[ENTRIES SUPPLIED]

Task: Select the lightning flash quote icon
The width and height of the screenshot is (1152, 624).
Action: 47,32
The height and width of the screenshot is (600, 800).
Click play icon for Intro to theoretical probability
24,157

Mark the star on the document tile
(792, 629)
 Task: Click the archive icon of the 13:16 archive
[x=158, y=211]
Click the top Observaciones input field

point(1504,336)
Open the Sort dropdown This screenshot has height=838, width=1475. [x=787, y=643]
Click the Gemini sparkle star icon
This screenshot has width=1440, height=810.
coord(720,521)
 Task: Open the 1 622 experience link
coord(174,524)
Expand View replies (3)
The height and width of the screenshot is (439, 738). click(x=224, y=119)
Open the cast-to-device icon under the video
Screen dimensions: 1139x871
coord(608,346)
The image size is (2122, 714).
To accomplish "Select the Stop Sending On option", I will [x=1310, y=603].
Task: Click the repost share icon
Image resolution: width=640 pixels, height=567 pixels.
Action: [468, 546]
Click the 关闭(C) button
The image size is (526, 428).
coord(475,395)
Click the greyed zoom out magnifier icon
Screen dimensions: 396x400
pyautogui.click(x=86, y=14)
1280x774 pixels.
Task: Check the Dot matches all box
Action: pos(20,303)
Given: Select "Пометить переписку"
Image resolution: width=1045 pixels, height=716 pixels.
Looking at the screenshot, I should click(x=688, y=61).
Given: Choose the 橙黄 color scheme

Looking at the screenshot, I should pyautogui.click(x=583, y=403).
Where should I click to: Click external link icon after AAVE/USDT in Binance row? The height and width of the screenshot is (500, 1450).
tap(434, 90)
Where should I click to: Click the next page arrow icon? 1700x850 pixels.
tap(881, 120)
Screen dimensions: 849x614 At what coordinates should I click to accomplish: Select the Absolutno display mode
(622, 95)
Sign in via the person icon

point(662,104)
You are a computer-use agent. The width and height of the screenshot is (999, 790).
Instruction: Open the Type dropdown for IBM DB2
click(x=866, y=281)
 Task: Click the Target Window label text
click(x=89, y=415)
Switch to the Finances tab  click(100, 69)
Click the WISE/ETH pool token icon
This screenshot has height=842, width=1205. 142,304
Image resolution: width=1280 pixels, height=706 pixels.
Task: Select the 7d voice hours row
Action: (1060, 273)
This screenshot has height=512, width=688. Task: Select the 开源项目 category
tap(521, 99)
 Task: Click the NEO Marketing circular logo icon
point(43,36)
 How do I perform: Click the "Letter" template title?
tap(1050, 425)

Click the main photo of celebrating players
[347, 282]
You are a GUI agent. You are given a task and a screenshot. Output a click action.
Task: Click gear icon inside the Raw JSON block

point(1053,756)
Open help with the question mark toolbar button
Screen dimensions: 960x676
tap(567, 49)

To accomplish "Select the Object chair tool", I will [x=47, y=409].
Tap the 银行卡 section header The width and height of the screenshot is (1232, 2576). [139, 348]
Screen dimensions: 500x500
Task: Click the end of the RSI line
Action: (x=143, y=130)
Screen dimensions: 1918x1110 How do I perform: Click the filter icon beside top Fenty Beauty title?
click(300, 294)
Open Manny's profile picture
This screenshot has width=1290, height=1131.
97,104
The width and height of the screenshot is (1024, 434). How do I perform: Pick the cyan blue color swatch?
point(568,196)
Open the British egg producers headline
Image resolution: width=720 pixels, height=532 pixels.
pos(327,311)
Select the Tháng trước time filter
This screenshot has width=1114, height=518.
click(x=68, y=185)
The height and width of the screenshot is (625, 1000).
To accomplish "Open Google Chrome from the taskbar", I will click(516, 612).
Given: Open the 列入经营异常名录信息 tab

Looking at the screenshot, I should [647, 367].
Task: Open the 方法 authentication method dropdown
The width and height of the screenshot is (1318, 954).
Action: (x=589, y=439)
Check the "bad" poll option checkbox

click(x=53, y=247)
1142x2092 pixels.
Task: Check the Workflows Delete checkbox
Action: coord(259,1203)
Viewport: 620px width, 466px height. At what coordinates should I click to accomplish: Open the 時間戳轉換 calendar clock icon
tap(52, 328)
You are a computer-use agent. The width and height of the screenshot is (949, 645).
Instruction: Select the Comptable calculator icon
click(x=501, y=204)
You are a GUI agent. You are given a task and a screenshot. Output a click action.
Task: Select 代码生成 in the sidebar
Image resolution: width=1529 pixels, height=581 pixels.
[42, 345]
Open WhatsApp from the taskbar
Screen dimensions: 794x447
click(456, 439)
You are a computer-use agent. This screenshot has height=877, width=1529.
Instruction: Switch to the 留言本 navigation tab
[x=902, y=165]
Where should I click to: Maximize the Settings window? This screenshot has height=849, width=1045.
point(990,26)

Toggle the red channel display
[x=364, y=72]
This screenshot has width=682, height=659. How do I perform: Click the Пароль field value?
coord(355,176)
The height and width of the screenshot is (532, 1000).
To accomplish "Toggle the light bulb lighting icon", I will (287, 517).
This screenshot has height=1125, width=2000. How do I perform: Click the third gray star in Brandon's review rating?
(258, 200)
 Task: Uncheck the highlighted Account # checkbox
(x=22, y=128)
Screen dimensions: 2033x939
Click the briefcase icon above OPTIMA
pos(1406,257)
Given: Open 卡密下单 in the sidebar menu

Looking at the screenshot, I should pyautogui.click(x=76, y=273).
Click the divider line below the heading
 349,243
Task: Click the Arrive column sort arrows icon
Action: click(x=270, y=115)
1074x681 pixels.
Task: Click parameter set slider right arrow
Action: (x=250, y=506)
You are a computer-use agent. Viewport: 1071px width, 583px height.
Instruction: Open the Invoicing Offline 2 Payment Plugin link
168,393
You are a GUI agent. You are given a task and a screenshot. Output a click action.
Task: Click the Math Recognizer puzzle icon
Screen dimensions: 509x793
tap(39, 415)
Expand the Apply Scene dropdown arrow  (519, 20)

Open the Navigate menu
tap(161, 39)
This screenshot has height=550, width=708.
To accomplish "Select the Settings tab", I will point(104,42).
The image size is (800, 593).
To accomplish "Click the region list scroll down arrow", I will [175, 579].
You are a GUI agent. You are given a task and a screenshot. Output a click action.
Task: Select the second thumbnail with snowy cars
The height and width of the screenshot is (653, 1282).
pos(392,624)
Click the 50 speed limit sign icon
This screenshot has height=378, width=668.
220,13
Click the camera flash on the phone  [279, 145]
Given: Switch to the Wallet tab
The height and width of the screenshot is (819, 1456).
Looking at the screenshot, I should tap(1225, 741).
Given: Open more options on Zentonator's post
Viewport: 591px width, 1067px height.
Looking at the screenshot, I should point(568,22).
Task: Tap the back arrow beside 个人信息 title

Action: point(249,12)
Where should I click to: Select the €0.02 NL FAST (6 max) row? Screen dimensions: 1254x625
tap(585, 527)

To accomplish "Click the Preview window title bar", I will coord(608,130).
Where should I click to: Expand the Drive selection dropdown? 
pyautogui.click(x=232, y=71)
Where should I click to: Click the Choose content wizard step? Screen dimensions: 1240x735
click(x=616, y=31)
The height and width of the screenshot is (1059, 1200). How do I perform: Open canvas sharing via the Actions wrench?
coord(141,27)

[/ENTRIES SUPPLIED]

EXERCISE INSTRUCTIONS => Take the data above and return it exactly.

EXERCISE RESULT =>
Task: Select the lightning flash quote icon
The width and height of the screenshot is (1152, 624).
Action: 47,32
The height and width of the screenshot is (600, 800).
Click play icon for Intro to theoretical probability
24,157

Mark the star on the document tile
(792, 629)
 Task: Click the archive icon of the 13:16 archive
[x=158, y=211]
Click the top Observaciones input field

point(1504,336)
Open the Sort dropdown This screenshot has height=838, width=1475. [x=787, y=643]
Click the Gemini sparkle star icon
This screenshot has width=1440, height=810.
coord(720,521)
 Task: Open the 1 622 experience link
coord(174,524)
Expand View replies (3)
The height and width of the screenshot is (439, 738). click(x=224, y=119)
Open the cast-to-device icon under the video
Screen dimensions: 1139x871
coord(608,346)
The image size is (2122, 714).
To accomplish "Select the Stop Sending On option", I will [x=1310, y=603].
Task: Click the repost share icon
Image resolution: width=640 pixels, height=567 pixels.
Action: [468, 546]
Click the 关闭(C) button
The image size is (526, 428).
coord(475,395)
Click the greyed zoom out magnifier icon
Screen dimensions: 396x400
pyautogui.click(x=86, y=14)
1280x774 pixels.
Task: Check the Dot matches all box
Action: pos(20,303)
Given: Select "Пометить переписку"
Image resolution: width=1045 pixels, height=716 pixels.
Looking at the screenshot, I should click(x=688, y=61).
Given: Choose the 橙黄 color scheme

Looking at the screenshot, I should pyautogui.click(x=583, y=403).
Where should I click to: Click external link icon after AAVE/USDT in Binance row? The height and width of the screenshot is (500, 1450).
tap(434, 90)
Where should I click to: Click the next page arrow icon? 1700x850 pixels.
tap(881, 120)
Screen dimensions: 849x614 At what coordinates should I click to accomplish: Select the Absolutno display mode
(622, 95)
Sign in via the person icon

point(662,104)
You are a computer-use agent. The width and height of the screenshot is (999, 790).
Instruction: Open the Type dropdown for IBM DB2
click(x=866, y=281)
 Task: Click the Target Window label text
click(x=89, y=415)
Switch to the Finances tab  click(100, 69)
Click the WISE/ETH pool token icon
This screenshot has height=842, width=1205. 142,304
Image resolution: width=1280 pixels, height=706 pixels.
Task: Select the 7d voice hours row
Action: (1060, 273)
This screenshot has height=512, width=688. Task: Select the 开源项目 category
tap(521, 99)
 Task: Click the NEO Marketing circular logo icon
point(43,36)
 How do I perform: Click the "Letter" template title?
tap(1050, 425)

Click the main photo of celebrating players
[347, 282]
You are a GUI agent. You are given a task and a screenshot. Output a click action.
Task: Click gear icon inside the Raw JSON block

point(1053,756)
Open help with the question mark toolbar button
Screen dimensions: 960x676
tap(567, 49)

To accomplish "Select the Object chair tool", I will [x=47, y=409].
Tap the 银行卡 section header The width and height of the screenshot is (1232, 2576). [139, 348]
Screen dimensions: 500x500
Task: Click the end of the RSI line
Action: (x=143, y=130)
Screen dimensions: 1918x1110 How do I perform: Click the filter icon beside top Fenty Beauty title?
click(300, 294)
Open Manny's profile picture
This screenshot has width=1290, height=1131.
97,104
The width and height of the screenshot is (1024, 434). How do I perform: Pick the cyan blue color swatch?
point(568,196)
Open the British egg producers headline
Image resolution: width=720 pixels, height=532 pixels.
pos(327,311)
Select the Tháng trước time filter
This screenshot has width=1114, height=518.
click(x=68, y=185)
The height and width of the screenshot is (625, 1000).
To accomplish "Open Google Chrome from the taskbar", I will click(516, 612).
Given: Open the 列入经营异常名录信息 tab

Looking at the screenshot, I should [647, 367].
Task: Open the 方法 authentication method dropdown
The width and height of the screenshot is (1318, 954).
Action: (x=589, y=439)
Check the "bad" poll option checkbox

click(x=53, y=247)
1142x2092 pixels.
Task: Check the Workflows Delete checkbox
Action: coord(259,1203)
Viewport: 620px width, 466px height. At what coordinates should I click to accomplish: Open the 時間戳轉換 calendar clock icon
tap(52, 328)
You are a computer-use agent. The width and height of the screenshot is (949, 645).
Instruction: Select the Comptable calculator icon
click(x=501, y=204)
You are a GUI agent. You are given a task and a screenshot. Output a click action.
Task: Select 代码生成 in the sidebar
Image resolution: width=1529 pixels, height=581 pixels.
[42, 345]
Open WhatsApp from the taskbar
Screen dimensions: 794x447
click(456, 439)
You are a computer-use agent. This screenshot has height=877, width=1529.
Instruction: Switch to the 留言本 navigation tab
[x=902, y=165]
Where should I click to: Maximize the Settings window? This screenshot has height=849, width=1045.
point(990,26)

Toggle the red channel display
[x=364, y=72]
This screenshot has width=682, height=659. How do I perform: Click the Пароль field value?
coord(355,176)
The height and width of the screenshot is (532, 1000).
To accomplish "Toggle the light bulb lighting icon", I will (287, 517).
This screenshot has height=1125, width=2000. How do I perform: Click the third gray star in Brandon's review rating?
(258, 200)
 Task: Uncheck the highlighted Account # checkbox
(x=22, y=128)
Screen dimensions: 2033x939
Click the briefcase icon above OPTIMA
pos(1406,257)
Given: Open 卡密下单 in the sidebar menu

Looking at the screenshot, I should pyautogui.click(x=76, y=273).
Click the divider line below the heading
 349,243
Task: Click the Arrive column sort arrows icon
Action: click(x=270, y=115)
1074x681 pixels.
Task: Click parameter set slider right arrow
Action: (x=250, y=506)
You are a computer-use agent. Viewport: 1071px width, 583px height.
Instruction: Open the Invoicing Offline 2 Payment Plugin link
168,393
You are a GUI agent. You are given a task and a screenshot. Output a click action.
Task: Click the Math Recognizer puzzle icon
Screen dimensions: 509x793
tap(39, 415)
Expand the Apply Scene dropdown arrow  (519, 20)

Open the Navigate menu
tap(161, 39)
This screenshot has height=550, width=708.
To accomplish "Select the Settings tab", I will point(104,42).
The image size is (800, 593).
To accomplish "Click the region list scroll down arrow", I will [175, 579].
You are a GUI agent. You are given a task and a screenshot. Output a click action.
Task: Select the second thumbnail with snowy cars
The height and width of the screenshot is (653, 1282).
pos(392,624)
Click the 50 speed limit sign icon
This screenshot has height=378, width=668.
220,13
Click the camera flash on the phone  [279, 145]
Given: Switch to the Wallet tab
The height and width of the screenshot is (819, 1456).
Looking at the screenshot, I should tap(1225, 741).
Given: Open more options on Zentonator's post
Viewport: 591px width, 1067px height.
Looking at the screenshot, I should point(568,22).
Task: Tap the back arrow beside 个人信息 title

Action: point(249,12)
Where should I click to: Select the €0.02 NL FAST (6 max) row? Screen dimensions: 1254x625
tap(585, 527)

To accomplish "Click the Preview window title bar", I will coord(608,130).
Where should I click to: Expand the Drive selection dropdown? 
pyautogui.click(x=232, y=71)
Where should I click to: Click the Choose content wizard step? Screen dimensions: 1240x735
click(x=616, y=31)
The height and width of the screenshot is (1059, 1200). How do I perform: Open canvas sharing via the Actions wrench?
coord(141,27)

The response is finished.